NMA-tune: Generating Highly Designable and Dynamics Aware Protein Backbones

Authors: Urszula Julia Komorowska, Francisco Vargas, Alessandro Rondina, Pietro Lio, Mateja Jamnik

ICML 2025 | Venue PDF | Archive PDF | Plain Text | LLM Run Details

Reproducibility Variable Result LLM Response
Research Type Experimental We evaluate the effectiveness of the conditioner and its impact on the sample designability using 3 proteins chosen from the literature. We found that for the dynamics conditioned samples, there exist protein sequences that will fold to protein backbones with desired normal modes, and NMA-tune outperforms existing state-of-the-art. We run MD simulations on selected samples and perform Principal Component Analysis (PCA) on their trajectories.

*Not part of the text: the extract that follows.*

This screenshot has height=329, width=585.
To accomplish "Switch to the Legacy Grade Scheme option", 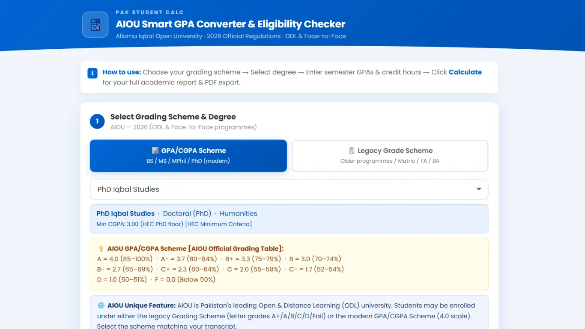I will coord(390,156).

Researcher Affiliation Academia 1Department of Computer Science and Technology, University of Cambridge, Cambridge, United Kingdom 2Department of Molecular and Translational Medicine, University of Brescia, Brescia, Italy.
Pseudocode No The paper describes its methodology in detailed text and includes a 'Conditioning framework diagram' in Figure 6 (Appendix B), but it does not contain explicitly labeled pseudocode or algorithm blocks.

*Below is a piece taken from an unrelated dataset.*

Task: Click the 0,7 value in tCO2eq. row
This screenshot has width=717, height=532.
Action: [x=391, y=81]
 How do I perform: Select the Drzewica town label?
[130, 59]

Open Source Code Yes We provide the conditioner as a ready to use plug-in to the open-source model RFdiffusion. Since RFdiffusion is already able to do motif scaffolding, this constitutes an extension to joint conditioning that can easily be used by the wider research community.
Open Datasets Yes Dataset for training ϵθ was based on the SCOPe database (Fox et al., 2013; Chandonia et al., 2021). ... We chose: triglyceride lipase (Derewenda et al., 1992) (PDB id: 4tgl), calmodulin (Khade et al., 2021) (PDB id: 1exr), and HIV-1 protease in semi-open conformation (Hornak et al., 2006) (PDB id: 1hhp).
Dataset Splits Yes 7139 proteins remained and we used train:validation:test split 0.8:0.1:0.1.
Hardware Specification Yes ϵθ is trained for 10 epochs with Adam optimiser, which took 15h on a single Nvidia A100 80GB. ... Molecular dynamics (MD) simulations were performed using GROMACS 2024 version and NVIDIA A100 80GB GPU.
Software Dependencies Yes Molecular dynamics (MD) simulations were performed using GROMACS 2024 version and NVIDIA A100 80GB GPU.
Experiment Setup Yes ϵθ is trained for 10 epochs with Adam optimiser, which took 15h on a single Nvidia A100 80GB. The learning rate 1e-4 is decreased by 0.1 after 5000 gradient updates and batch size is 32. ... We used 50 sampling steps, which is the default in RFdiffusion. ... Additionally, for targets 1hhp and 1exr we ablate the time scaling function in Table 4. ... All losses are weighted as L = 0.05 Lnoise +0.8 LNMA +0.1 Lchain +0.05 Lrg (11) where LNMA is the same as ly(x) in Equation 8.